Le dernier royaume
vous
attend.
— Il voulait que j’aille prier.
— Il désire que tu dînes avec lui.
Je bus une gorgée d’ale.
— Dussé-je vivre cent ans, mon père…
— Je prie pour que tu vives plus encore, coupa-t-il.
Pour que tu vives plus vieux que Mathusalem.
Je me demandai de qui il s’agissait.
— Dussé-je vivre cent ans, répétai-je, j’espère ne
jamais plus partager de repas avec Alfred.
Il secoua tristement la tête, mais s’assit avec nous et
commanda une chope d’ale. Tendant la main, il tira le lacet de cuir de sous mon
justaucorps et sortit mon amulette.
— Tu m’as menti, Uhtred, dit-il d’un ton réprobateur.
Quand tu as échappé au père Willibald, nous nous sommes renseignés. Tu n’as
jamais été prisonnier ! Tu étais traité comme un fils.
— C’est vrai, concédai-je. Vous auriez fait de moi un
clerc, mon père, et les Danes m’ont élevé en guerrier. Et c’est de guerriers
que vous aurez besoin quand ils reviendront.
Beocca comprenait, mais cela ne le consolait pas. Il regarda
Brida.
— Et toi, jeune dame, j’espère que tu n’as point
menti ?
— Je dis toujours la vérité, mon père, répondit-elle
d’une toute petite voix. Toujours.
— Cela est bon. (Il glissa mon amulette dans mon
encolure.) Es-tu chrétien, Uhtred ? demanda-t-il.
— Vous m’avez vous-même baptisé, mon père, éludai-je.
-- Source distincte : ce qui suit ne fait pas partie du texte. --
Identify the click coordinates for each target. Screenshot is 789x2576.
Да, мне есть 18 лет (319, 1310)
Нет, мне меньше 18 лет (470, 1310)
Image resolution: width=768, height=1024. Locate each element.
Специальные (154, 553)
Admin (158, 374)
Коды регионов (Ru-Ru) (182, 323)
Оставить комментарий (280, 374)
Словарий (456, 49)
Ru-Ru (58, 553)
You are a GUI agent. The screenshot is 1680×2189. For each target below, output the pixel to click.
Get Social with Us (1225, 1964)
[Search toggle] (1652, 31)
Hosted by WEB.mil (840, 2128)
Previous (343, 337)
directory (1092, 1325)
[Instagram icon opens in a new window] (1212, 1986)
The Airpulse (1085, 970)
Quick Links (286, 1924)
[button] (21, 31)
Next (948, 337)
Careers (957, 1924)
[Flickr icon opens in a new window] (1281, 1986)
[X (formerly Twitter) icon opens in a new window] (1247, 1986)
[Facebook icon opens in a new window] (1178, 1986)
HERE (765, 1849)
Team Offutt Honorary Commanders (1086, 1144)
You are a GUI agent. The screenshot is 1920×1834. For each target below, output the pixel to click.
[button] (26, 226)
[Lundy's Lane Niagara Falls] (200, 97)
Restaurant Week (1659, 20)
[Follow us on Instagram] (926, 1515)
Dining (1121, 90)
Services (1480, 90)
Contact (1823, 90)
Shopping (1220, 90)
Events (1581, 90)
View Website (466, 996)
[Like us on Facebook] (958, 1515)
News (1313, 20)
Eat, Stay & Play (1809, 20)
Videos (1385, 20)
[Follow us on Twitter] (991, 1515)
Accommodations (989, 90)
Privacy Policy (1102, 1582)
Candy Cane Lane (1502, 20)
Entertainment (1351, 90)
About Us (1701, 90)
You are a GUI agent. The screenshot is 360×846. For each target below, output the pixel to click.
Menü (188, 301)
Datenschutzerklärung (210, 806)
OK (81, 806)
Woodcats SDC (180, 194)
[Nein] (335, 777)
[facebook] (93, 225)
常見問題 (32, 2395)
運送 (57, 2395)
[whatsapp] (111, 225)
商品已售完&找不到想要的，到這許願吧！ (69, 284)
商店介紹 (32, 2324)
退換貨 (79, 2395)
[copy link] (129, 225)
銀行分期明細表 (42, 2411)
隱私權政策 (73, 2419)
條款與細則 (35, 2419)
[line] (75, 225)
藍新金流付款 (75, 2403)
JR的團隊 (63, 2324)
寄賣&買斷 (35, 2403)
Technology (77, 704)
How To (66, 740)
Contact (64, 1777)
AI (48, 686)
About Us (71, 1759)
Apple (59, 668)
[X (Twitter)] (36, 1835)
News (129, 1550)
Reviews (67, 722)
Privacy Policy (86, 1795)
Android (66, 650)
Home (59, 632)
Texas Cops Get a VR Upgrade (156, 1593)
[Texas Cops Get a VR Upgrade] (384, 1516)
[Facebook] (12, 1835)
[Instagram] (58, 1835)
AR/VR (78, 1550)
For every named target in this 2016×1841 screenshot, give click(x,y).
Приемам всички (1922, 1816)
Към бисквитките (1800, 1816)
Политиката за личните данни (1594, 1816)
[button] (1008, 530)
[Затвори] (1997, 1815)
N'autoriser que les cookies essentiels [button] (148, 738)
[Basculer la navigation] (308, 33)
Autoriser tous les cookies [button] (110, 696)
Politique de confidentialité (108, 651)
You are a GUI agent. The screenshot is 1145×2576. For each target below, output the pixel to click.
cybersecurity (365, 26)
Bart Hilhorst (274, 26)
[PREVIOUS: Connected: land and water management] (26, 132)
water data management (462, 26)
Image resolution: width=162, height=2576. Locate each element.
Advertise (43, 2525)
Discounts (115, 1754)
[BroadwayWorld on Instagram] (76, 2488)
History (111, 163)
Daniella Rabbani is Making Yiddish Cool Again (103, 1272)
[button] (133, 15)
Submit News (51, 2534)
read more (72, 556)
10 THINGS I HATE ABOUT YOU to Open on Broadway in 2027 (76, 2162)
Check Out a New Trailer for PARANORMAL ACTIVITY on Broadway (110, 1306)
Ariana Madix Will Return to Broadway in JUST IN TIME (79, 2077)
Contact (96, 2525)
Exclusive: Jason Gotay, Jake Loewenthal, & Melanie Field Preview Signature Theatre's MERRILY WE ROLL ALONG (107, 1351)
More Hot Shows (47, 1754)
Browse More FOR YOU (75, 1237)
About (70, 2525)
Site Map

— Nous ne vaincrons point les Danes sans la foi, dit-il
gravement. Puis, avec un sourire : mais feras-tu ce que désire
Alfred ?
— J’ignore ce qu’il souhaite. Il est parti s’abîmer les
genoux avant de pouvoir me l’annoncer.
— Il désire que tu serves sur l’un des navires qu’il
construit. (Je restai bouche bée.) Nous en construisons, Uhtred, poursuivit-il,
enthousiaste. Pour combattre les Danes, mais nos marins ne sont point soldats.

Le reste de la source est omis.